I had begun this series of #GuestPosts to bring variety to my content. Originally scheduled for the first of every month, this post was pushed to the 2nd because 1st July was already crowded with #SkywatchFriday, #FridayReflections and the #TheDailyPost . Besides, a blogger of repute like Corinne deserves a special day. I am honoured and pleased to present a guest post by Corinne who really needs no introduction. But for those who don’t know her, it’s time you did.
I met Corinne very briefly in Mumbai but ‘meet’ her every day in the blogosphere. Today she has become a real friend .
A friend in need is a friend indeed but sometimes, as Corinne reminds us, good intentions don’t always turn out the way they were meant to be.
Thanks Corinne for reaching out to friend and sharing your thoughts with us.
Lately, I’ve been thinking on whether a person or a group having good intentions is enough, especially when those good intentions don’t always have good consequences. Remember, that saying, ‘the road to hell is paved with good intentions’?
One classic example of a good intention gone wrong was when Asian carp was introduced into American waters to keep them clean. What was not anticipated is that these fish are so aggressive that they began to feed upon the native fish species, threatened the ecosystem and grew so big that they jumped up in the waters causing boating accidents!
Let’s think about something that happens to us almost on a daily basis in India. We stop at a traffic signal and a child or children might approach us for money. Their eyes and their bedraggled look is enough to make us feel guilty about sitting in the comfort of our car, while they have to beg for food. We want to help – a good intention. So we whip out some money and hand it over to them. What often happens is that the kids have to turn this money over to their ‘boss’ – part of a begging mafia. Have we helped the child or perpetuated a crime? Have we eased that kid’s hunger or our own guilt?
I think the best solution is not to give the child anything in a situation like this. I’ve found the best way is to take the child to a nearest eatery, buy her something to eat and make sure she eats it. I know that this is not always possible and it’s a short term solution, but it somehow seems a better idea to me. And of course, while you are doing that engage the child in talk. Make him or her feel like you are interested in them. I know a friend who has used this method several times to get the children into a shelter and finally into school.

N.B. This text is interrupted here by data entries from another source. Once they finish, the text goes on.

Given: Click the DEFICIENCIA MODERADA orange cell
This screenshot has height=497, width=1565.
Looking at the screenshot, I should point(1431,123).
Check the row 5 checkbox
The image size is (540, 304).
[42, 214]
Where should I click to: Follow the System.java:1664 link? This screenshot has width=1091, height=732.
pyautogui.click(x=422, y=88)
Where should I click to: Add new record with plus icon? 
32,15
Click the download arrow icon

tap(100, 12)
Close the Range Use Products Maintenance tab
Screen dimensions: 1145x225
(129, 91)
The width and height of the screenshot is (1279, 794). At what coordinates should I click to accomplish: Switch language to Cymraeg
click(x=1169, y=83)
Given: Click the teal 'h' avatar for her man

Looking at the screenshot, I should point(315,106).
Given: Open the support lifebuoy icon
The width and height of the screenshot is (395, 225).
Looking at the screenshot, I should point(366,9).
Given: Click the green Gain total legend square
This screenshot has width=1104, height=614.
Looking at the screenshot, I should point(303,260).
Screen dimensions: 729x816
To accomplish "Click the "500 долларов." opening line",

Coming to our day to day lives, do you go through a phase when most of your good intentions don’t get converted into action. Is there a ‘good intention heaven’, I wonder – a place where all our good intentions go after they die? If there is one, it surely must be full of mine.
For the last few days I’ve been meaning to do a host of things – write every day, walk every day, start art journaling again.. make some calls…! Then there are blogging goals to be met and books reviews to write. The list goes on. I’ve had a lot of good intentions, but, I can’t seem to get off my but(t)s!
I have tried various methods to shake off these bouts of lethargy but they didn’t seem to work. I’ve found there’s only one way to do it – don’t have regrets about what you haven’t done, but take one intention at a time and work on it.